- _WHAT THE TASK REQUIRES_: In the brand identity passage below, what does the speaker say results from more eyeballs on the content?

Brand identity. One thing we’re really wanting to make clear is that we’re a benevolent actor in the ecosystem, and when we feature content, it’s not just to promote our portfolio companies. We just want to champion the most brilliant people that we come across and make their advice available. We just want to be a resource.

The other thing is we’re constantly looking for those brilliant entrepreneurs who want to work with us. And that’s a whole thing where you need to expose yourself to as many people and see who raises their hand in a lot of ways. The more eyeballs on our content, the more people who will come to us and ask to work with us, and the more we’ll get to choose the very best of those.

What’s the difference in the style of writing when you’re a reporter versus a content marketer?

- _SOURCE EXCERPT_:
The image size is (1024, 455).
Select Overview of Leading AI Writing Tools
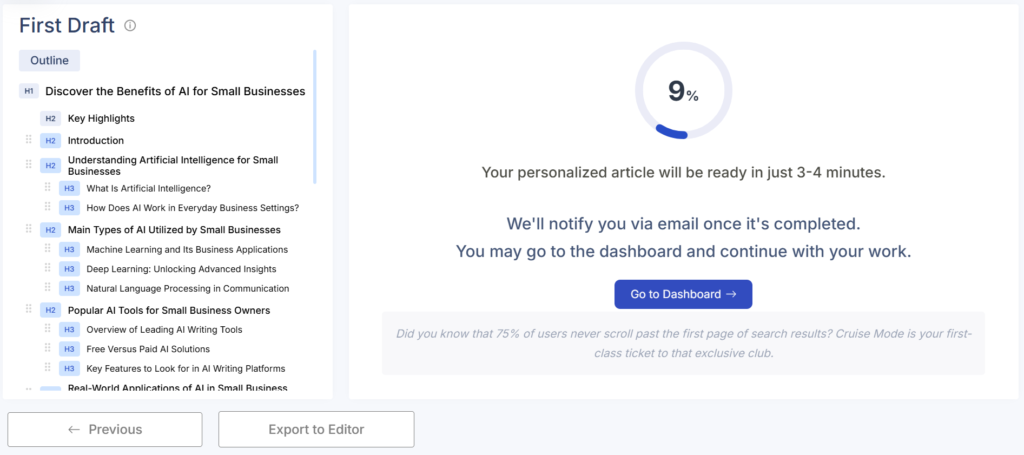click(x=164, y=329)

- _COMPLETE OUTPUT_: More people will come and ask to work with them, and they will get to choose the very best of those.